The OP doesn’t know and neither do we because it’s none of our business. The OP doesn’t have a right to interfere in Lucy’s life any more that the men that the OP has sex with in that same break have a right to interfere in hers.

RainySeptember · 31/08/2018 07:31

"The OP doesn’t have a right to interfere in Lucy’s life"

The op doesn't but her dp does, if Lucy is raising his child.

"Maybe she has told him what happened when they were separated. Maybe they have already done a DNA test."

All the more reason to contact her and ask those questions.

"none of you have any i idea what has happened between Lucy and her husband"

Who cares what her motives for the affair were? The topic up for discussion is what OP's dp should do about a child that could be his.

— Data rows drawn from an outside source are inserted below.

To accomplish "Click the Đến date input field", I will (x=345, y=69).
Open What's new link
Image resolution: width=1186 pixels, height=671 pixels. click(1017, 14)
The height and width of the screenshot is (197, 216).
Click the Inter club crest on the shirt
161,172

"Yet Lucy is the lying cheating bitch"

Well she was the one who was cheating on a husband, so that part is true. Whether she's lying about the baby remains to be seen.

"Who doesn’t actually want to be a father"

You don't know that. He's still reeling from the news. People usually get nine months notice of fatherhood.

Thatsfuckingshit · 31/08/2018 07:37

Well she was the one who was cheating on a husband, so that part is true. Whether she's lying about the baby remains to be seen.

Why are you so convinced it was an affair? The op, herself, says she doesnt trust a word the friend says. And it's only the friend who is saying it's an affair.

That's been my point. This information has come from someone the ops doesn't trust and has lied. So the ops df needs to actually find out if any of it is true. Is there a baby? Is it over a year old?

Calling a woman deceitful and a liar, because a known liar has accused her of having an affair sounds very close to slut shaming.